My coffee was getting cold.
“How about I draw a cartoon of myself,” I suggested.
“Perfect,” he said.
That’s how we ended up with 147 cartons of Basic Black T-shirts emblazoned with a cartoon head depicting a bald guy with a big nose and a straggly beard grinning crookedly above my scrawled signature.
The cartoon is laughably amateurish and looks, if I may say so, unlike any human alive.
Everybody says it’s a perfect likeness.
That was my first embarrassment — everybody who saw the gargoyle I’d scrawled immediately knew it was me.
But worse — it became (unlike any of my books) an immediate best-seller.
We couldn’t keep it in stock. In a matter of weeks the Basic Black T-shirt was showing up on the torsos of loggers in Prince George, wheat farmers in the Prairies, secretaries on Bay Street, oyster-shuckers in Lunenburg and (I know — I saw the photo) on a co-ed quartet of skiers schussing down the side of a mountain near Invermere, B.C.

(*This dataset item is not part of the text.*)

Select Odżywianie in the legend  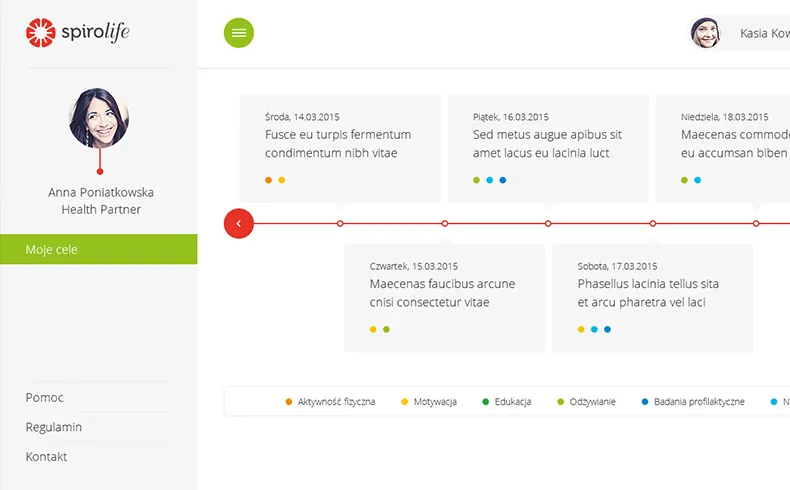pyautogui.click(x=592, y=402)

Who, aside from ski boots, appear to be wearing nothing BUT their Basic Black T-shirts.
Well, that’s the thing about this garment — it only comes in one colour (black, natch) and, as an extra cost-cutting measure, the PR department decided we would order it in just one size: Extra Large.
If you’re built like Arnold Schwarzenegger (or, for that matter, like an Amazon with breast implants) — it’s a perfect fit. Otherwise, you’ve got pyjamas.

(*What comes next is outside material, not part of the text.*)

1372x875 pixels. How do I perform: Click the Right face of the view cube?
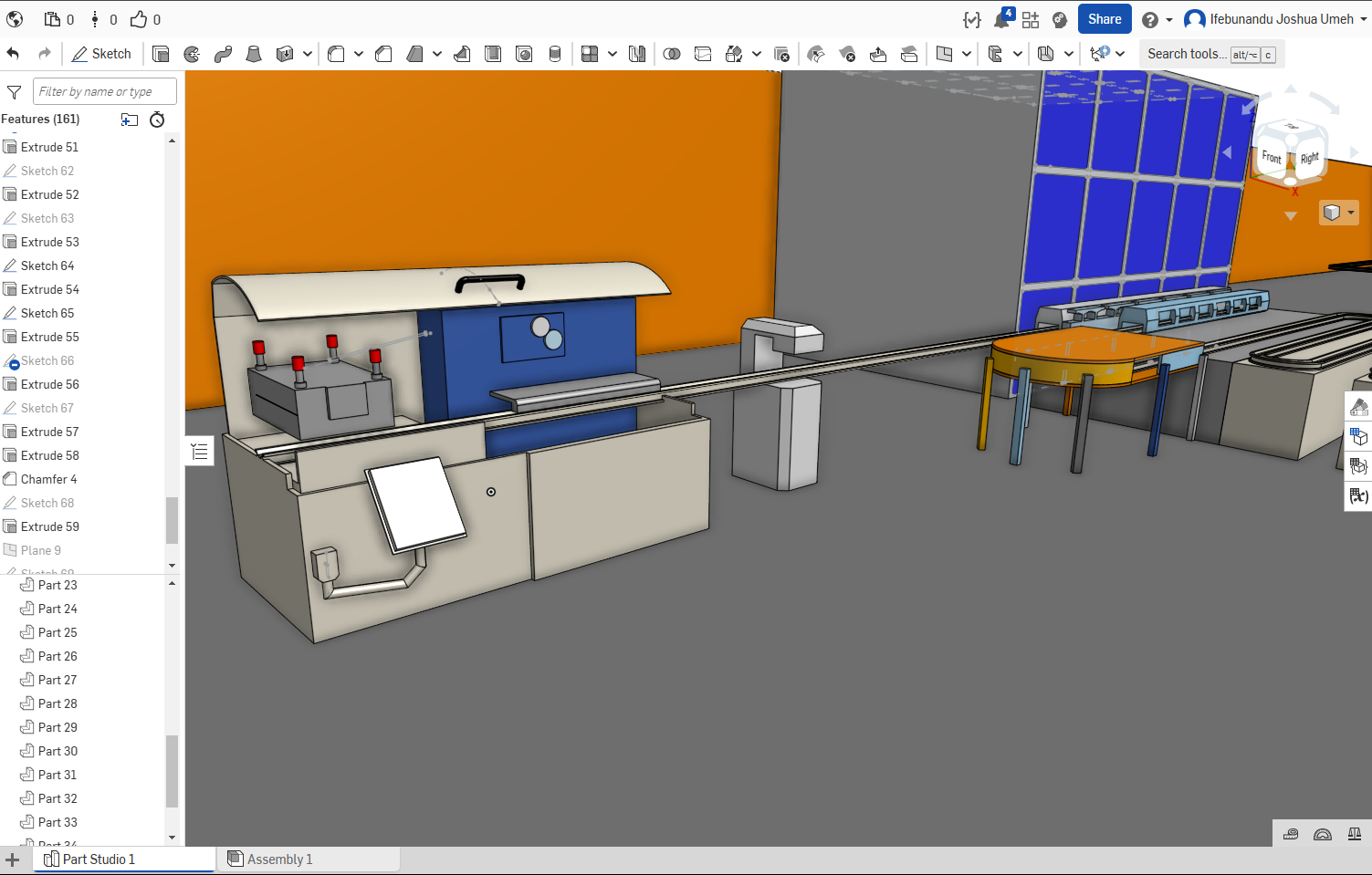(x=1310, y=158)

That’s how I came to be sleeping with that woman in Corsica.
“I’m wearing my Basic Black T-shirt to bed tonight,” she wrote on a postcard.
I suppose, technically, I’m sleeping with hundreds of women right now, when you think about it. Thousands, maybe.
Well … dozens, for sure.
But it’s no bed of roses.
The husband of that Corsican correspondent I mentioned?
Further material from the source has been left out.